N.L.R.B. v. Big Bear Supermarkets No. 3

Decision Date02 April 1980
Docket NumberNo. 79-7100,AFL-CI,I,79-7100
Citation640 F.2d 924
Parties103 L.R.R.M. (BNA) 3120, 88 Lab.Cas. P 11,998 NATIONAL LABOR RELATIONS BOARD, Petitioner, v. BIG BEAR SUPERMARKETS # 3 and its alter ego Richard Holmes, Respondent. Amalgamated Meat Cutters & Butchers Workerman of North America,ntervenor.
CourtU.S. Court of Appeals — Ninth Circuit

David A. Fleischer, N.L.R.B., Washington, D. C., on brief, for petitioner.

Richard D. Prochazka, San Diego, Cal., Edwin C. Schreiber, Beverly Hills, Cal., George King, Oakland, Cal., (argued), for respondent; Charles J. Eisner, Oakland, Cal. on brief.

Application for Enforcement of an Order of the National Labor Relations Board.

Before GOODWIN, HUG, and SKOPIL, Circuit Judges.

HUG, Circuit Judge:

The National Labor Relations Board petitions this court for enforcement of its order finding Big Bear Supermarkets #3 ("Big Bear") in violation of section 8(a)(1), (3) & (5) of the National Labor Relations Act, 29 U.S.C. § 158(a)(1), (3) & (5). The Board found that Big Bear violated section 8(a)(1) & (5) of the Act by repudiating collective bargaining agreements covering employees of Big Bear's market in La Mesa, California, and by refusing to recognize and bargain with the Retail Clerks Union Local 1222 and the Amalgamated Meat Cutters Union Local 229. The Board also found that Big Bear violated section 8(a)(1) & (3) of the Act by transferring employees from the La Mesa market because of their union representation.
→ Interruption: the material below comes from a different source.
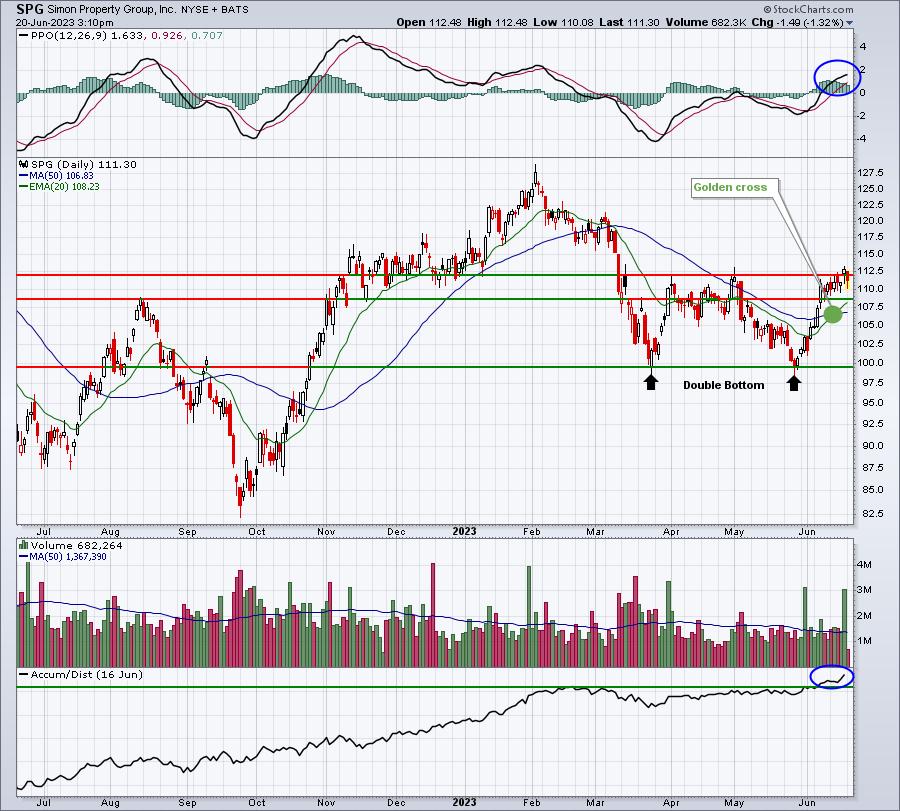Click the SPG ticker symbol heading
This screenshot has height=811, width=900.
(x=30, y=9)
The principal issue of this appeal is whether Big Bear and Richard Holmes, franchisee of the La Mesa market, are a single employer within the meaning of section 2(2) of the Act. The Board's findings of unfair labor practices are based on its conclusion that Holmes is the alter ego of Big Bear, and therefore that Holmes and Big Bear are a single employer rather than parties to a bona fide franchise agreement. We affirm the decision of the Board and grant enforcement of its order.

I Facts

Big Bear owns and operates a chain of markets in the San Diego area. For over 20 years, the Retail Clerks Union and the Meat Cutters Union have acted as the exclusive bargaining representatives for Big Bear employees who are members of multi-store bargaining units at Big Bear meat and grocery markets. At the time this controversy arose, Big Bear was party to a collective bargaining agreement with the Retail Clerks Union that ran from July 28, 1975 to July 30, 1978, and was party to a collective agreement with the Meat Cutters Union that ran from November 8, 1976 to November 4, 1979. Each collective agreement covered Big Bear employees at the La Mesa market.

In each of the two fiscal years ending July 31, 1975 and July 31, 1976, the Big Bear market at La Mesa suffered net losses totalling more than $50,000. The financial difficulties were principally due to a series of state condemnations that dramatically reduced the parking space for the shopping center in which the La Mesa market is located.

Effective November 15, 1976, Big Bear franchised the La Mesa market to Richard Holmes, a former store manager at another Big Bear market. The parties stipulated in the record before us that the La Mesa market is the only operation that has been franchised by Big Bear. 1 Holmes is the son of a director, officer and shareholder of Big Bear.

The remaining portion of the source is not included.